08-07-2014 12:42 AM
i came across this issue where when i compare the two datasets by proc compare , i see that for a particular numeric variable,
though the values are same, the proc compare is showing the differences in the lst output.
like i have dataset one and dataset two. in dataset one the value of the variable is 63.3 and in another dataset two the value
of variable is 63.3 and after proc compare i see the below output
var1 var1 diff. %diff
63.3000 63.3000 7.105E-15 1.123E-14
the above problem is solved if used the criterion=0.0001 in proc compare.
however i would like to know why the proc compare shows additional zeros,though they are not there in both the datasets.
why zeros are added to the decimal places. could you please provide your suggestions.
08-07-2014 04:59 AM
This is quite common. The value has been calculated somewhere and has a really tiny fraction associated. The compare output limits to 8 characters, so to expand you may have:
In your dataset view the full value is hidden, but in a compare you get a fractional difference. The simplest way is to ignore these by setting the FUZZ option on the proc compare, however my recommendation is that you explicitly round the values, after the calculation, e.g. round(var1,8.1); That way the number will be 63.3.
08-07-2014 06:44 AM
Thank you for your response.
However i also observed that for a character variable a similar issue occurred where one dataset had a value of 54 and in another dataset the value was also 54. Both the dataset variables had same format $4. However on proc compare the output showed the below results
Here as you can see the var1 from one dataset is getting the additional zero added at the proc compare level.
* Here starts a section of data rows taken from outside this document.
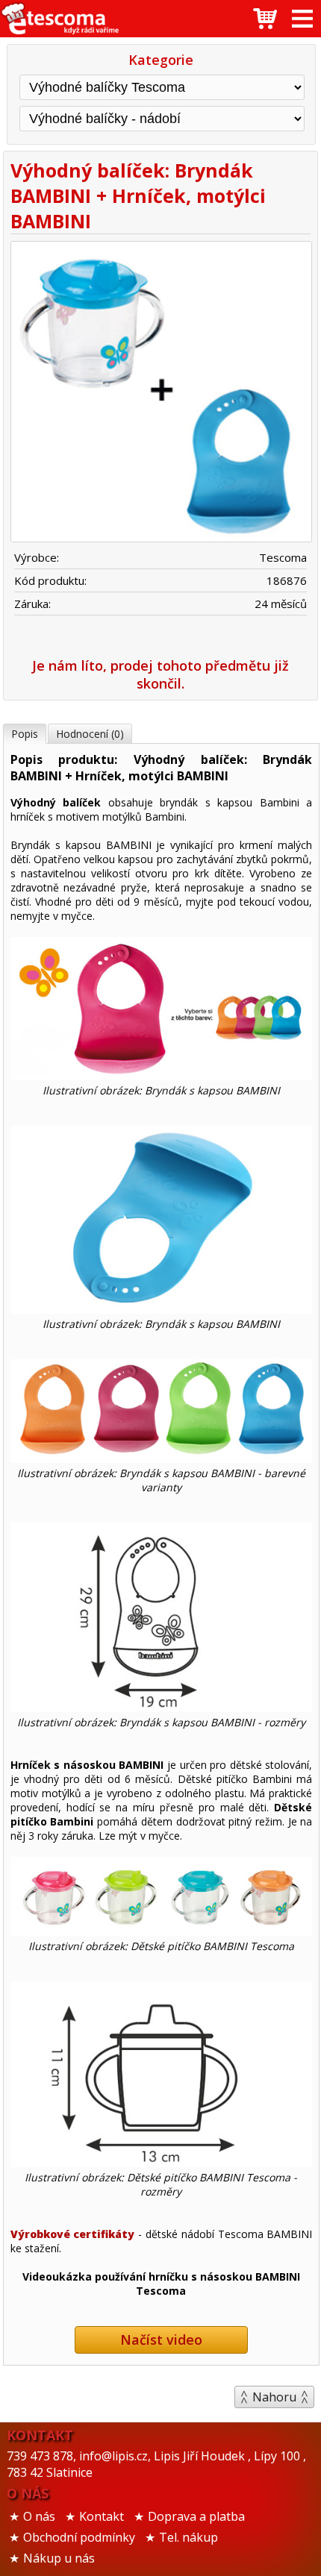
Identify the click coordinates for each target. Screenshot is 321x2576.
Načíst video (161, 2339)
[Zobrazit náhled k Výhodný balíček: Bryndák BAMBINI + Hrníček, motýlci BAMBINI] (160, 394)
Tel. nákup (188, 2537)
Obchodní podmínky (79, 2537)
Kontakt (101, 2516)
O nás (39, 2516)
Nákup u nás (59, 2558)
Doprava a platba (196, 2516)
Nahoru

However when we open the dataset the value appears as 54.
why the fraction is added to the character variable of one dataset and not for the other.
Any reason for this and how to overcome this issue.
Appreciate your response.
08-07-2014 09:55 AM
yes i agree it is strange to me as well.
However i checked the datasets and the formats of the variables in both the datasets is $4. and it is character.
i work on client server so it is not possible to mimic the exact thing that is happening.
08-08-2014 02:28 AM
If both vars are string variables (as indicated by the $4. format), then clearly "54.0" is different from "54". Anything else would be a SEVERE bug.
08-08-2014 08:01 AM
As suggested by Reeza , i checked the proc contents for both the datasets and the variables and i see that the type is char, length as 4 and format missing for both the variables.
will this help.
will usage of compress for one of the variables have an affect in this case. Since i believe during the derivation of the variable, may be the programmer has used compress function on one side. Due to this one variable is not taking the fractional places in proc compare and the other variable is taking the fractional places in the proc compare.
could this be a possible reason or could there be any other reason for this strange behavior.
08-08-2014 08:18 AM
So is there, in your text variable, the text string "54.0", do a filter on both datasets and see distinct values. If there isn't then I would suggest tech support as I can't envisage proc compare deciding to convert a char to number plus decimal, then convert back to char. If the values are in the data - which I suspect they are, then you would need to go back through the program which created that variable. I would suspect somewhere in that program the programmer has done a put(value,8.1) or something similar and the other programmer has done put(value,best.).
08-07-2014 11:43 AM
If that's truly happening with a character variable, then consider either:
posting the proc contents with the proc compare output.
proc contents data=have1;run;
proc contents data=have2; run;
proc compare data=have1 compare=have2; run;
OR contacting Tech Support.
08-07-2014 06:36 AM
To extend on RW9's answer, this are the artifacts from the 8-byte real data format that SAS uses to store numbers. Depending on the calculation(s) done to arrive at a certain value, you will get binary rounding differences where the mantissa ends.